Task brief: Count the lines in the items below that contain the string "beside", treating uppercase and lowercase as different. Reply with the number alone.

Records for this task:
-------------------------

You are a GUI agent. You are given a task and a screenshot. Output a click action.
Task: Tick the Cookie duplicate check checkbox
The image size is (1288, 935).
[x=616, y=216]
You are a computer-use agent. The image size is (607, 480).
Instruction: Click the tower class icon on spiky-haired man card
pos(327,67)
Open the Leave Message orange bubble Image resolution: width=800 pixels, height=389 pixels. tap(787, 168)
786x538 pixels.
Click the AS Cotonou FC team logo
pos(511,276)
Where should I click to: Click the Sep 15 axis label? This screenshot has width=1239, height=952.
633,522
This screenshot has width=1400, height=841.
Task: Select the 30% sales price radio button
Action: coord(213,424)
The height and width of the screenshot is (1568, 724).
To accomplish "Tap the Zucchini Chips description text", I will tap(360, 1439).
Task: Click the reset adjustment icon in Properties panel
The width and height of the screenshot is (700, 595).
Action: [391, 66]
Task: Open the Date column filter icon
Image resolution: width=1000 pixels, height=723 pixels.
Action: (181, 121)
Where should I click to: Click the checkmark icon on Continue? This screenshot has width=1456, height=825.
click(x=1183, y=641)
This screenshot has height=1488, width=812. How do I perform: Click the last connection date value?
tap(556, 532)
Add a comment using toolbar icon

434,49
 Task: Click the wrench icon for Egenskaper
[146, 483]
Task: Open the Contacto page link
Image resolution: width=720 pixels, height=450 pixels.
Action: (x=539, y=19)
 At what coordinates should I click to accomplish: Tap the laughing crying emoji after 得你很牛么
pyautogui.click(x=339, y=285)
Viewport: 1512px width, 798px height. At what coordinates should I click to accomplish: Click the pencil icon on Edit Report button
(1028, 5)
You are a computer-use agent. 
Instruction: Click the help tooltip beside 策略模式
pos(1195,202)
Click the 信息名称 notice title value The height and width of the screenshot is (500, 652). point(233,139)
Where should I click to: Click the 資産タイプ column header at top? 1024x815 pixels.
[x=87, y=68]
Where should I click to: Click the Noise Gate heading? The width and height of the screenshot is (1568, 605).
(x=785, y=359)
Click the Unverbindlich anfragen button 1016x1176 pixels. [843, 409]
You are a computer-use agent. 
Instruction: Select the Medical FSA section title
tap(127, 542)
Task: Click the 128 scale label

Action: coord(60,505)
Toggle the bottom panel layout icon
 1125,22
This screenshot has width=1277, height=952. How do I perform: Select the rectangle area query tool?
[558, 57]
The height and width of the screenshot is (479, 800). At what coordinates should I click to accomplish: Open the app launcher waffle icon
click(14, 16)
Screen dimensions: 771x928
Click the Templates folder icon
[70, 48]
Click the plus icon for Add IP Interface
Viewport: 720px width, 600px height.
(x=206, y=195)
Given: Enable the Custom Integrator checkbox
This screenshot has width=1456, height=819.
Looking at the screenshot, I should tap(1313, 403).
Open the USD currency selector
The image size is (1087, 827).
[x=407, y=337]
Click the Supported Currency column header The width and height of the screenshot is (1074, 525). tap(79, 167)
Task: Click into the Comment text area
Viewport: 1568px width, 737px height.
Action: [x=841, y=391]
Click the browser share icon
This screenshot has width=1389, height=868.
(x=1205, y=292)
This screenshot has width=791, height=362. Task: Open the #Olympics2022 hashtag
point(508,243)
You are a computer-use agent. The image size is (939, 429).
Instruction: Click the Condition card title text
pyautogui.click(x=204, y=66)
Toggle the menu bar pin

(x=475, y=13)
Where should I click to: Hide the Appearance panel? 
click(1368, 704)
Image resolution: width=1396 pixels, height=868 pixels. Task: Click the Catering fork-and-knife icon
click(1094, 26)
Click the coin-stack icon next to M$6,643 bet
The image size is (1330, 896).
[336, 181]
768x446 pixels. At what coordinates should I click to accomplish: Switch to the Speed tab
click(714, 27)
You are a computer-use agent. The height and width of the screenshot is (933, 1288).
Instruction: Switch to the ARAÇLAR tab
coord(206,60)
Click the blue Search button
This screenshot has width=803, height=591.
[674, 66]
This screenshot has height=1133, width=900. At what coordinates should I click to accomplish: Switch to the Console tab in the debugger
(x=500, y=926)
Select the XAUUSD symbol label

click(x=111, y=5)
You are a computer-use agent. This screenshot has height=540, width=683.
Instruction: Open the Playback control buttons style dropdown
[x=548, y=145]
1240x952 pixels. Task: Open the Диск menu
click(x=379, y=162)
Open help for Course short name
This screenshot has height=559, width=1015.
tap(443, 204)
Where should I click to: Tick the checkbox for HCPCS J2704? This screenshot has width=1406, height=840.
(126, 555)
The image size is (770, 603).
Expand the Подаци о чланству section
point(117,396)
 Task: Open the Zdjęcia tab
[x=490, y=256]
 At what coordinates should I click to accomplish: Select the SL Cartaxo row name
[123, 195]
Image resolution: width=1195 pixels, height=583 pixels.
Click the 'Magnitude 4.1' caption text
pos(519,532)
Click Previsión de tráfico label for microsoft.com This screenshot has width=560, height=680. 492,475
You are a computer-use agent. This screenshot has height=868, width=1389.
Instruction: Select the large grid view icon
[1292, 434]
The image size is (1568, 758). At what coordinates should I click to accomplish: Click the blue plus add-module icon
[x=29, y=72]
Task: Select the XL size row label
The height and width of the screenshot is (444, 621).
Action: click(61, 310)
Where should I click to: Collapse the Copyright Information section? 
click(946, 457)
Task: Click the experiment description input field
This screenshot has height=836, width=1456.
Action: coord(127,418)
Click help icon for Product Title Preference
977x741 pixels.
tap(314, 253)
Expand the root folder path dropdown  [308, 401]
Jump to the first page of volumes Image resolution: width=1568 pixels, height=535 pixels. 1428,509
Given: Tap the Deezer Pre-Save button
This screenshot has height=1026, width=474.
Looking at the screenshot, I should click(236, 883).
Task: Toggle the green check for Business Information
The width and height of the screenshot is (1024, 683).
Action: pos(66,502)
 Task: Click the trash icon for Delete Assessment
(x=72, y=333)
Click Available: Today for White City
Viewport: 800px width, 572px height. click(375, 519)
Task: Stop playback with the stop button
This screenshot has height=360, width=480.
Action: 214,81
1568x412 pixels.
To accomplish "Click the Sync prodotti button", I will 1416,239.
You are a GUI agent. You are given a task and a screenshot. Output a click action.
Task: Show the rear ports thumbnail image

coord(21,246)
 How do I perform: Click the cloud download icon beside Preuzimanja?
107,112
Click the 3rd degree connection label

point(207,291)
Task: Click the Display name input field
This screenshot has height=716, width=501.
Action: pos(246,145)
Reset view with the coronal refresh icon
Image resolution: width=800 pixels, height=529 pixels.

-------------------------

The answer: 2